Kapustka został powołany do reprezentacji Polski, pojechał z nią na Euro 2016 i błysnął szczególnie w meczu z Irlandią Północną (1:0). Wtedy słynny angielski napastnik gary Lineker napisał, że Kapustka jest cudownie utalentowanym 19-latkiem.
Gdy dochodziło do transferu po udanym dla Kapustki Euro w 2016 roku, Leicester miało zapłacić "Pasom" 5 mln euro, a Kucharski, który już nie był wtedy menedżerem zawodnika, ale zabezpieczył swoje interesy, miał dostać 500 tys. euro.
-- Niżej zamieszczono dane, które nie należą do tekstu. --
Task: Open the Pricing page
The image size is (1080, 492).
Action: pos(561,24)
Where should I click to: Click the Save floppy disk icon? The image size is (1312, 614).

Transfer pilotowała agencja BMG Sport.
Cracovia twierdziła, że wytransferowała zawodnika za 2,5 mln euro, a reszta to bonusy związane z występami piłkarza. Od takiej więc kwoty Cracovia chciała wypłacić prowizje Kucharskiemu. Także poprzedni klub Kapustki - Tarnovia, zagwarantowała sobie 10-procentową kwotę od kolejnego transferu, otrzymała 250 tys. euro.
Kucharski wystąpił do sądu i we wrześniu ubiegłego roku sąd przyznał mu rację. Zasądzono na rzecz Kucharskiego w całości dochodzoną kwotę wraz z odsetkami liczonymi od 2017 roku. Łącznie to ponad dwa miliony złotych. Kucharski otrzymał kwotę na skutek postępowania komorniczego.
Cracovia nie złożyła apelacji od wyroku.
- Decyzja MKS Cracovia SSA wynikała z faktu zakończenia zaistniałego sporu i zamknięcia w ten sposób kwestii rozliczeń pomiędzy stronami - stwierdziła Marzena Młynarczyk-Warwas, rzecznik prasowa klubu.
Cracovię w sporze z Kucharskim reprezentował Tomasz Tabisz - brat Jakuba Tabisza, byłego wiceprezesa klubu. Po tej sprawie klub zakończył współpracę z jego kancelarią.